LOGAN – After performing a string of very contemporary plays this year, the Theatre Arts Department at Utah State University is returning to the classics to present Misalliance by George Bernard Shaw.

In Misalliance, Shaw asks – and pretty conclusively answers — the age-old question about who is the pursuer and who is pursued in male-female relationships.

Like many of Shaw’s works, the theme of the play was controversial in post-Victorian England when Misalliance was written in the early 1900s. Nowadays, it seems charmingly amusing in a nostalgic sort of way.

But Shaw’s savage wit still brilliantly shines through this comedy of manners, making Misalliance a favorite choice of modern directors.
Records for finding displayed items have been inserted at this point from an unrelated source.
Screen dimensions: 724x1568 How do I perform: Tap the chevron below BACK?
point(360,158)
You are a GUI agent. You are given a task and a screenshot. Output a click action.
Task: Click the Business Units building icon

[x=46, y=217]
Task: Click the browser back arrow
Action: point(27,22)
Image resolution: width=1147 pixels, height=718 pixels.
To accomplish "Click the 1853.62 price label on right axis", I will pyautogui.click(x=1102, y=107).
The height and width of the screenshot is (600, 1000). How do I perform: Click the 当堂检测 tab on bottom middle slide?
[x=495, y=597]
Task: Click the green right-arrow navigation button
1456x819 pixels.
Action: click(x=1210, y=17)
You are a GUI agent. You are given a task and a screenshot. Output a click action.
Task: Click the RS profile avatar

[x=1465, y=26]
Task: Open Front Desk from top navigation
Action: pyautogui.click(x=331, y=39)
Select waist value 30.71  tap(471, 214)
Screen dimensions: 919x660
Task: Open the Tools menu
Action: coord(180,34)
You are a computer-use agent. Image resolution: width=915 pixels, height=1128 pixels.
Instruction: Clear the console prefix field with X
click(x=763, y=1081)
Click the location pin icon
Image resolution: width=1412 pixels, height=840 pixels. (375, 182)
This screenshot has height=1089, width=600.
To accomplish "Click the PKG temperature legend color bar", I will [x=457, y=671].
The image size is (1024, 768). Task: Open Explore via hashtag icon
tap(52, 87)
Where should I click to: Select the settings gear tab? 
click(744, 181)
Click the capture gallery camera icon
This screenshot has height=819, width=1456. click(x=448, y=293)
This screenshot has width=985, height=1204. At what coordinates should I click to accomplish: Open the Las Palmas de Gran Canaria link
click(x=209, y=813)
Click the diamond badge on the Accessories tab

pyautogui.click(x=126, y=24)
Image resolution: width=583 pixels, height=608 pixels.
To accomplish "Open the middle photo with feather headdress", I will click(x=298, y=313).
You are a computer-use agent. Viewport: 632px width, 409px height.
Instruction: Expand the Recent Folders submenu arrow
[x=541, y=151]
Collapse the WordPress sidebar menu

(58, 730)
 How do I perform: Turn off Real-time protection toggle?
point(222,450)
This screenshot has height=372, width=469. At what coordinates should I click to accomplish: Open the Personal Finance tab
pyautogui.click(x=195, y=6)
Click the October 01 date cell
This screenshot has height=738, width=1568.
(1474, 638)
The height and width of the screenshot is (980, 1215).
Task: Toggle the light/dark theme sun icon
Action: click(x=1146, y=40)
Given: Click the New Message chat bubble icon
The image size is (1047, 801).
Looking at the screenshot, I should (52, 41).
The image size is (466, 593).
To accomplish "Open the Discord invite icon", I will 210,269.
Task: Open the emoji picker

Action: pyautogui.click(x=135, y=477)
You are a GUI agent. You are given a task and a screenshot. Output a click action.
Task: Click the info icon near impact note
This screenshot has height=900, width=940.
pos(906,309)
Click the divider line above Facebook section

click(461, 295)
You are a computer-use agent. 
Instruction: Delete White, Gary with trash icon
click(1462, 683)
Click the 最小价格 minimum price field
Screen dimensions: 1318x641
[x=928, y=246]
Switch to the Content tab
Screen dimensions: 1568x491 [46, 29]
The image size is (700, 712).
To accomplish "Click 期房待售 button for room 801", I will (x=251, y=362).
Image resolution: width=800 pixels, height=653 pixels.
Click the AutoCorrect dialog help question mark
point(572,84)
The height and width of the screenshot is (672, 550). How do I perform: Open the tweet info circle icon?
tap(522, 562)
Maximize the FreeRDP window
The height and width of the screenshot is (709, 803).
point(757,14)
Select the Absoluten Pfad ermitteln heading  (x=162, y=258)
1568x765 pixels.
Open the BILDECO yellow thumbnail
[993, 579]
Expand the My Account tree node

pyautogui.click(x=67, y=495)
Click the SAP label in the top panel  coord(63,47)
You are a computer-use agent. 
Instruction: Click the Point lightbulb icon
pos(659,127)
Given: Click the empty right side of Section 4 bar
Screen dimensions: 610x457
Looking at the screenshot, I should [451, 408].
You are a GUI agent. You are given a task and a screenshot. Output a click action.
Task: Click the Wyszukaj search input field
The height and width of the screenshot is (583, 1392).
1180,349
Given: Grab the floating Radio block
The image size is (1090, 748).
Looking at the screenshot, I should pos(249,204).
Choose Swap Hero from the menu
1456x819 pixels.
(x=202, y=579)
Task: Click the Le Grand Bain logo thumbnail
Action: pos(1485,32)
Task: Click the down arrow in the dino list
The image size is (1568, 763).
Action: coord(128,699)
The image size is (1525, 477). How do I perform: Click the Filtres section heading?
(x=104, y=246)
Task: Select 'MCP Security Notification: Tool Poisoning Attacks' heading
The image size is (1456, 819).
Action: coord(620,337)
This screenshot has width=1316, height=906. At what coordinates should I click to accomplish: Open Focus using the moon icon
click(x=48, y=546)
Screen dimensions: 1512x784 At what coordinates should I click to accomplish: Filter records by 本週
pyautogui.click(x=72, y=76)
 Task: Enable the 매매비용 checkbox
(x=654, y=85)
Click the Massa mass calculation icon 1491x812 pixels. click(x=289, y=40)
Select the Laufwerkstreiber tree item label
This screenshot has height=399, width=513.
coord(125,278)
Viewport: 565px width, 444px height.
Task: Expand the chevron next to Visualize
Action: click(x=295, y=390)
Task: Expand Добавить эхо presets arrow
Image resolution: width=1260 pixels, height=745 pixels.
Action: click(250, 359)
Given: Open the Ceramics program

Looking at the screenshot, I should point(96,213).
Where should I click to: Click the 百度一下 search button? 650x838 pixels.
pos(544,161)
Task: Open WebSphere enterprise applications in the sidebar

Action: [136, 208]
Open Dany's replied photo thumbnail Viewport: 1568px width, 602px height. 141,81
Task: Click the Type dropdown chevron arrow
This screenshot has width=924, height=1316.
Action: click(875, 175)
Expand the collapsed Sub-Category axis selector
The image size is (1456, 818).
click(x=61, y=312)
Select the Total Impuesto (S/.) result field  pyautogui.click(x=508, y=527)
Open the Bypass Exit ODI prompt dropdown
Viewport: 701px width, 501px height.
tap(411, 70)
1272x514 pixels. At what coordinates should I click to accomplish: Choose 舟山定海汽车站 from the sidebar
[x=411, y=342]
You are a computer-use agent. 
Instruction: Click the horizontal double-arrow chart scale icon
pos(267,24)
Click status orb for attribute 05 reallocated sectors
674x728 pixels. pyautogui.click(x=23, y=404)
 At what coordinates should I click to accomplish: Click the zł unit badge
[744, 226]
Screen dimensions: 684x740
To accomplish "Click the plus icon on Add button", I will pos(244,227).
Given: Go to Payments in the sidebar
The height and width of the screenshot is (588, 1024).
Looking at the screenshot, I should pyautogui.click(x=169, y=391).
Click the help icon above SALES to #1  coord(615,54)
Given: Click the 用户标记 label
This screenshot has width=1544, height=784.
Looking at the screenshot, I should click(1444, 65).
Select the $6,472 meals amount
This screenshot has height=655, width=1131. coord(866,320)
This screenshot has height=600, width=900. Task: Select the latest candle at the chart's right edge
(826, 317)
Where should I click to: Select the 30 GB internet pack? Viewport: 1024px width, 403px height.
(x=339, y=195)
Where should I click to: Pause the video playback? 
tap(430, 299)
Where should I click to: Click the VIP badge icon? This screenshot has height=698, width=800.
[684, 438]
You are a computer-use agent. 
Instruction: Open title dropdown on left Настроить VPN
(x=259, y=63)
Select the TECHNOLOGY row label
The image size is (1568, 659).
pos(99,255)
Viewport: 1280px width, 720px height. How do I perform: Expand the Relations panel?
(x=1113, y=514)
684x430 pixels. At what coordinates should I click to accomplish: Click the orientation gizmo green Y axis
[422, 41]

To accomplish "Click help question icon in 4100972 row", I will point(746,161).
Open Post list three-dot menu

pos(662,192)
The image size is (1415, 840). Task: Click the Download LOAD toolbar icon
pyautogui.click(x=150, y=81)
The plot of Misalliance revolves around a half-dozen or so misguided proposals of marriage that all take place in the English drawing room of a wealthy man’s home in Surrey within the space of a single summer afternoon.

Most of those proposals are fairly conventional affairs, until a Polish aviatrix and her handsome buddy crash the party – literally, through the ceiling. Then things become, shall we say, complicated?

The cast, directed by Leslie Brott, is entirely made up of talented, veteran USU actors.

Ashlynn Rober is cast as Hypatia Tarleton, the heiress to a less-than-glamorous — but very lucrative — underwear empire. Her father and mother are played by Ben Quiroz and Grace Garner.

Willoughby Staley appears as Bentley Summerhays, Hypatia’s intended – at first.

Jack Carter Roberts plays Lord Summerhays, who also has eyes for Hypatia.

Andrew Moody will play the uninvited guest Joey Percival, while the versatile McKenna Walwyn is cast as his aerial companion Lina Szczepanowska.

Rounding out the cast are Nicole Frederick as Johnny Tarleton and Summer Shoell as the socialist assassin Gunner.

In Misalliance, Shaw satirizes the mismatched mating instincts of those typical English characters against the backdrop of a young woman’s desire to escape the stifling confines of the Victorian Era’s standards for her gender, which include helplessness, passivity, stuffy propriety and total non-involvement in politics or business.

Given our current debates about gender fluidity, Misalliance is still a very relevant show today, more than 100 years after Shaw penned it.

Misallianace is slated for evening presentations at 7:30 p.m. on April 14 to 22 in the Morgan Theatre of the Chase Fine Arts Building on the USU campus.

A matinee perform of Misalliance will also be presented at 1 p.m. on Saturday, April 15.